*** DATA PROVIDED Section Begins ***
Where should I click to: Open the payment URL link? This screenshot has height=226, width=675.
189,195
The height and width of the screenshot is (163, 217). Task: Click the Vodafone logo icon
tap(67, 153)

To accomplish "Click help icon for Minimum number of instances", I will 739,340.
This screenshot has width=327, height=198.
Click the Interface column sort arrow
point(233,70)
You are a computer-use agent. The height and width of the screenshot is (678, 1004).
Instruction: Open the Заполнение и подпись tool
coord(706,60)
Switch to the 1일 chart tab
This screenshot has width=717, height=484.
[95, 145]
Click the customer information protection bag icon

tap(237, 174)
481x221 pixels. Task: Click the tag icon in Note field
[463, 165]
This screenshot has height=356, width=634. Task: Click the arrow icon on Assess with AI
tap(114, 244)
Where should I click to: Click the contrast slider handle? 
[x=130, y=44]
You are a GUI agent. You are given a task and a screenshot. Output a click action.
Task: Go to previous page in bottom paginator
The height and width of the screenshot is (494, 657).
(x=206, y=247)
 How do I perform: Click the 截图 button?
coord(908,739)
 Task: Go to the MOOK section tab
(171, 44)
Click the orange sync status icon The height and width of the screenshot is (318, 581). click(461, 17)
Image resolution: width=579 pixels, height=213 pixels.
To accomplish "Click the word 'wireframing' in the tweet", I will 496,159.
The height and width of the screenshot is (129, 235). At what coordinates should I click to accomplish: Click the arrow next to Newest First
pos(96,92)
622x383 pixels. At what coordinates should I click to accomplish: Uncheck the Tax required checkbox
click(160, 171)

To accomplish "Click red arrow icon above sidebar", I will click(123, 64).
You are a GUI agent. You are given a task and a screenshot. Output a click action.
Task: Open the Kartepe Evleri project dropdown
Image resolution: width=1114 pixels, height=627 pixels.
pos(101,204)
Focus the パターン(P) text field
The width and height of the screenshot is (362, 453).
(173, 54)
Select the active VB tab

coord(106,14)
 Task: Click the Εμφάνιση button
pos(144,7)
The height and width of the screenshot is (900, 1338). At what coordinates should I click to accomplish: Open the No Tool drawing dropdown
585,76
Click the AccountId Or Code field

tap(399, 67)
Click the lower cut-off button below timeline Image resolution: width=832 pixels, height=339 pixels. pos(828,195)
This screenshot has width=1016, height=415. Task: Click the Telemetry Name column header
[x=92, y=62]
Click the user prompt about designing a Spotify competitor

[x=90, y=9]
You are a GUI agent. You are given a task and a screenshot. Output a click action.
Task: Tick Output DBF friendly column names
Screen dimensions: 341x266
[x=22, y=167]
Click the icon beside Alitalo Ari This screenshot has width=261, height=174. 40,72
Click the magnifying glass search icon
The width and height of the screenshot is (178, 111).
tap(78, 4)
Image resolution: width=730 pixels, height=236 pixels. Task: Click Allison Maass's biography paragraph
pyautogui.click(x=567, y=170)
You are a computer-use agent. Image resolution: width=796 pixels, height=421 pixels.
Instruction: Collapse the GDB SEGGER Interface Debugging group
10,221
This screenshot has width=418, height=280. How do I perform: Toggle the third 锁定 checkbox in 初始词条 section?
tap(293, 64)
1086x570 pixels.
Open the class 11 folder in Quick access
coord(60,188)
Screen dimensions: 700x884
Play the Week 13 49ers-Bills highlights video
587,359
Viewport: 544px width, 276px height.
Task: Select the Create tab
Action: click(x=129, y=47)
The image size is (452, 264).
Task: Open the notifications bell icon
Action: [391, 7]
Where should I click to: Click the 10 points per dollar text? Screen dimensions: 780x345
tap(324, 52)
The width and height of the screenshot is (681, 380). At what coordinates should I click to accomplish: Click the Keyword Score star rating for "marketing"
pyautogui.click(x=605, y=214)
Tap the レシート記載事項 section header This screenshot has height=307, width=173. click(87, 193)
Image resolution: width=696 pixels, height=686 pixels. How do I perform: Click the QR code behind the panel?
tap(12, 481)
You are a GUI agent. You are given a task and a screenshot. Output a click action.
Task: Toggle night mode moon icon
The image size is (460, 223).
*** DATA PROVIDED Section Ends ***
▶ **EXERCISE GOAL**:
The lines needed run from the first line of the data through the line containing "This screenshot has width=327, height=198."; give them again exactly and nothing else.

▶ **SOLUTION BELOW**:
Where should I click to: Open the payment URL link? This screenshot has height=226, width=675.
189,195
The height and width of the screenshot is (163, 217). Task: Click the Vodafone logo icon
tap(67, 153)

To accomplish "Click help icon for Minimum number of instances", I will 739,340.
This screenshot has width=327, height=198.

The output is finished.